Mas a pobreza e a igualdade de gênero são as duas áreas onde há brechas maiores. Apenas dois dos 14 Estados que integram o Fórum das Ilhas do Pacífico (Ilhas Cook e Niue) seguem rumo ao cumprimento dos oito ODM.
Organizações importantes da região consideram que os novos Objetivos de Desenvolvimento Sustentável (ODS) propostos para depois de 2015 pela Organização das Nações Unidas (ONU) têm mais probabilidades de êxito na abordagem dos singulares desafios de desenvolvimento que os pequenos Estados insulares enfrentam. Entretanto, enfatizam que converter esses objetivos em realidade exige a participação dos países industrializados, bem como se concentrar na implantação.

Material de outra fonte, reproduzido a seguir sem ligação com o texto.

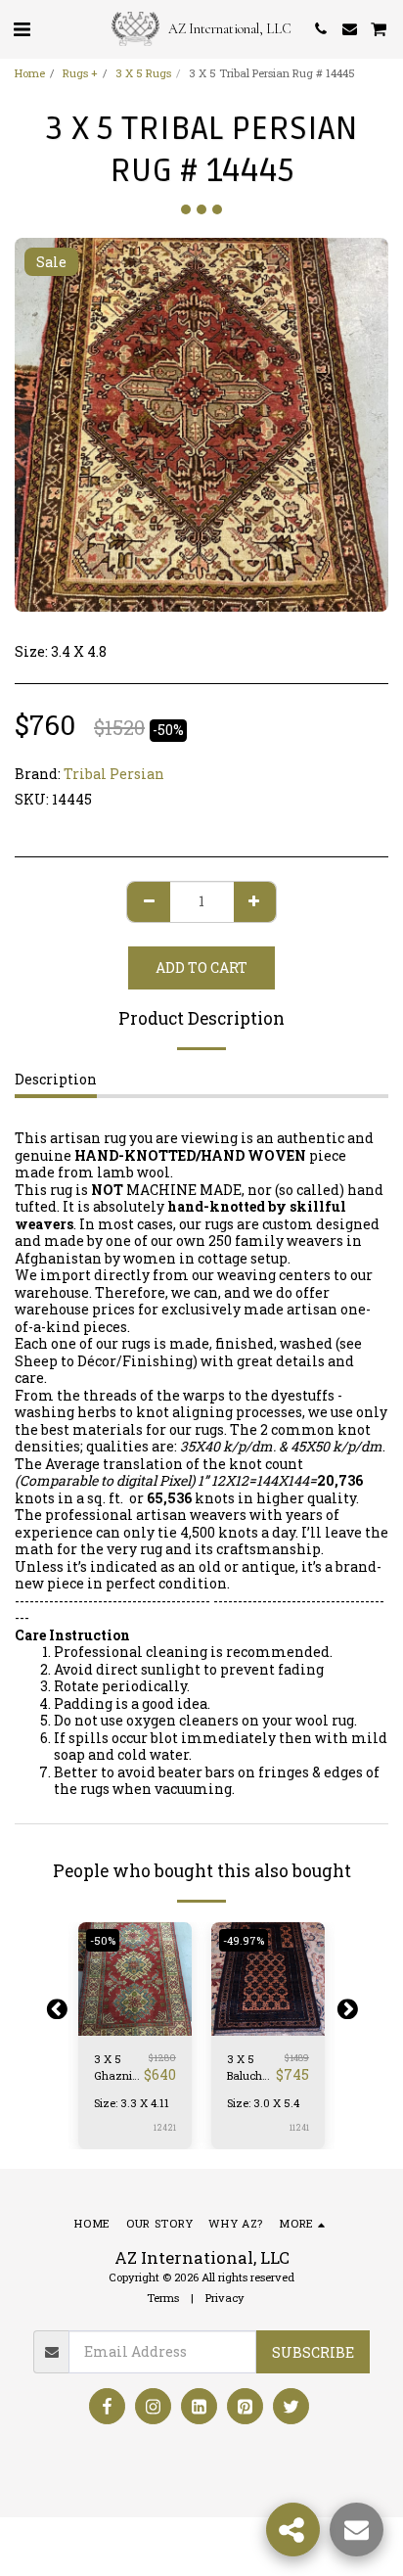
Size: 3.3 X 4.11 (131, 2102)
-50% (102, 1940)
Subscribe (313, 2352)
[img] (135, 1979)
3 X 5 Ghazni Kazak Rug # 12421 (113, 2068)
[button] (21, 28)
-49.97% (243, 1940)
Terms (163, 2297)
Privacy (225, 2297)
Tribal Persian (114, 773)
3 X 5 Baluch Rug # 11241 (244, 2068)
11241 (299, 2127)
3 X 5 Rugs (143, 73)
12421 (165, 2127)
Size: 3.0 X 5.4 (263, 2102)
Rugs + (80, 73)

“A principal crítica às Metas do Milênio foi a falta de consultas, o que derivou em uma série de objetivos desenhados principalmente para abordar as prioridades de desenvolvimento da África subsaariana e depois aplicados a todos os países pobres”, pontuou à IPS o diretor-executivo do Instituto de Políticas Públicas do Pacífico (PIPP) em Vanuatu, Derek Brien.
O Oceano Pacífico tropical abriga 22 Estados e territórios insulares diversos, onde no total vivem dez milhões de pessoas. A maioria deles possui populações predominantemente rurais, muito expostas a eventos climáticos extremos e distantes dos principais mercados mundiais. A falta de trabalho é cada vez maior em muitos países, o que impacta especialmente na perspectiva dos jovens, que representam mais da metade da população da região.

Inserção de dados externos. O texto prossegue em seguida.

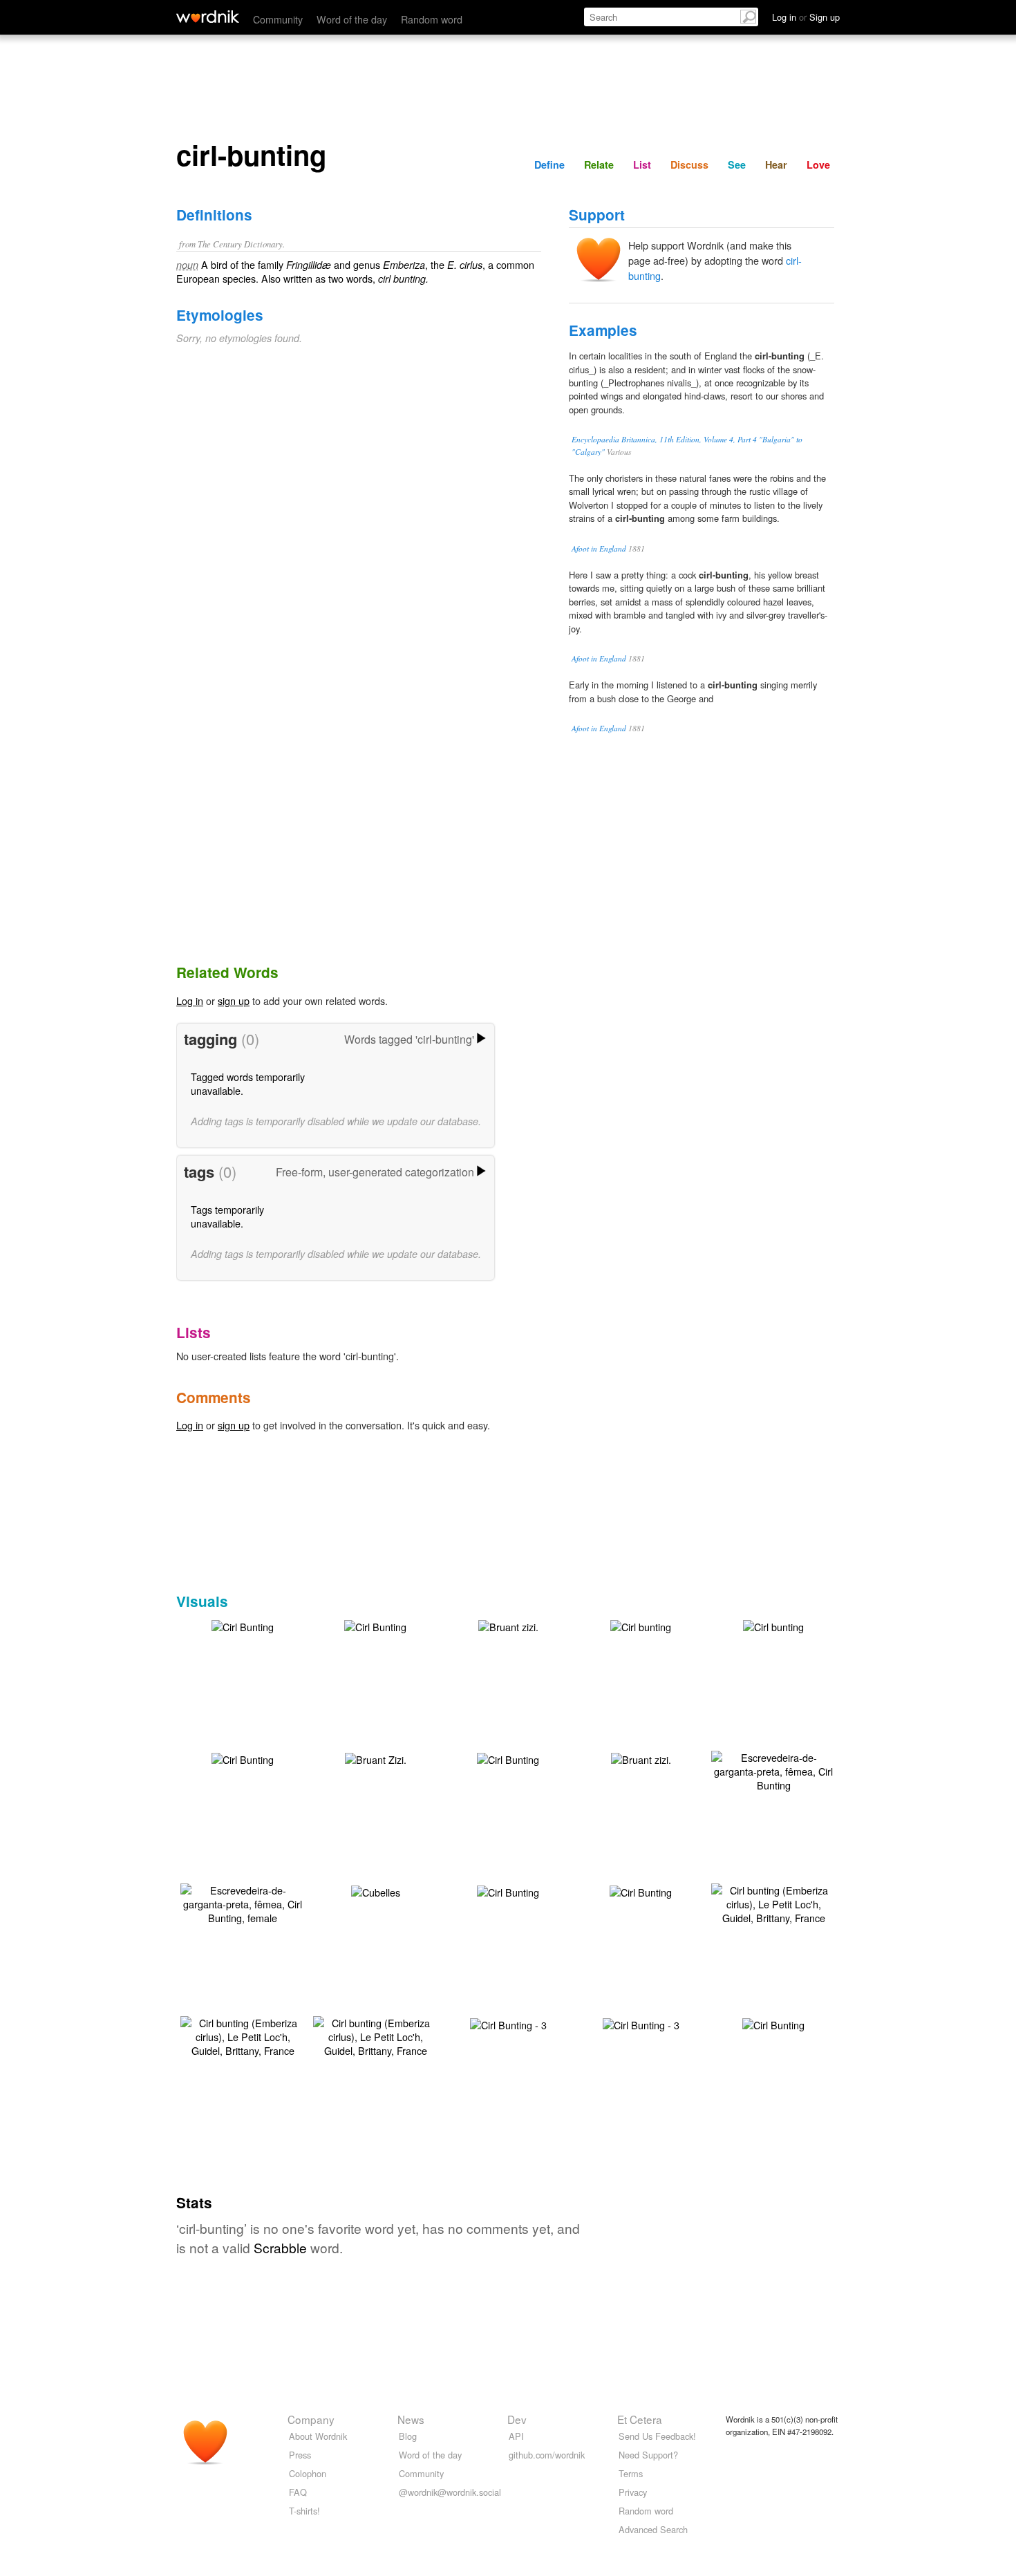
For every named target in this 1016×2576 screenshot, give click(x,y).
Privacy (633, 2492)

Brien acredita que os ambiciosos ODS, que serão acordados formalmente em uma cúpula da ONU a ser realizada em setembro em Nova York, foram elaborados com “insumos muito mais amplos e consultas generalizadas”. “De uma perspectiva do Pacífico, é algo especialmente bem-vindo ver que são propostos novos objetivos sobre mudança climática, oceanos e recursos marinhos, crescimento econômico inclusivo, fomentando sociedades inclusivas pacíficas e criando instituições capazes e receptivas que estejam baseadas no império da lei”, acrescentou.
A maioria dos Estados modernos independente surgiu na região há, relativamente, pouco tempo, nos últimos 45 anos. Daí o PIPP argumentar que o progresso em matéria de desenvolvimento também depende de se continuar criando instituições estatais efetivas e a liderança necessária para a boa governança e a provisão de serviços. Os novos objetivos mundiais, que prometem enfrentar os subornos e a corrupção em geral, além de melhorar os sistemas judiciais, apontam para essas aspirações.
Enquanto 11 Estados insulares do Pacífico ainda têm que conseguir a igualdade de gênero, são bem-vindos os objetivos pós-2015 relativos a eliminar a violência contra mulheres e meninas e os casamentos precoces e forçados, bem como proteger o igual direito das mulheres de possuir e controlar bens.
Por exemplo, em Papua Nova Guiné, a maior ilha do Pacífico, dois terços das famílias são protagonistas de fatos violentos, e até 86% das mulheres sofrem abusos físicos durante a gravidez, segundo a organização Child Fund Australia. As melhorias também enfrentam obstáculos por arraigados estereótipos sobre os papéis femininos na esfera doméstica, bem como pela discriminação trabalhista. Na maioria dos países, o emprego não agrícola das mulheres representa menos de 48%.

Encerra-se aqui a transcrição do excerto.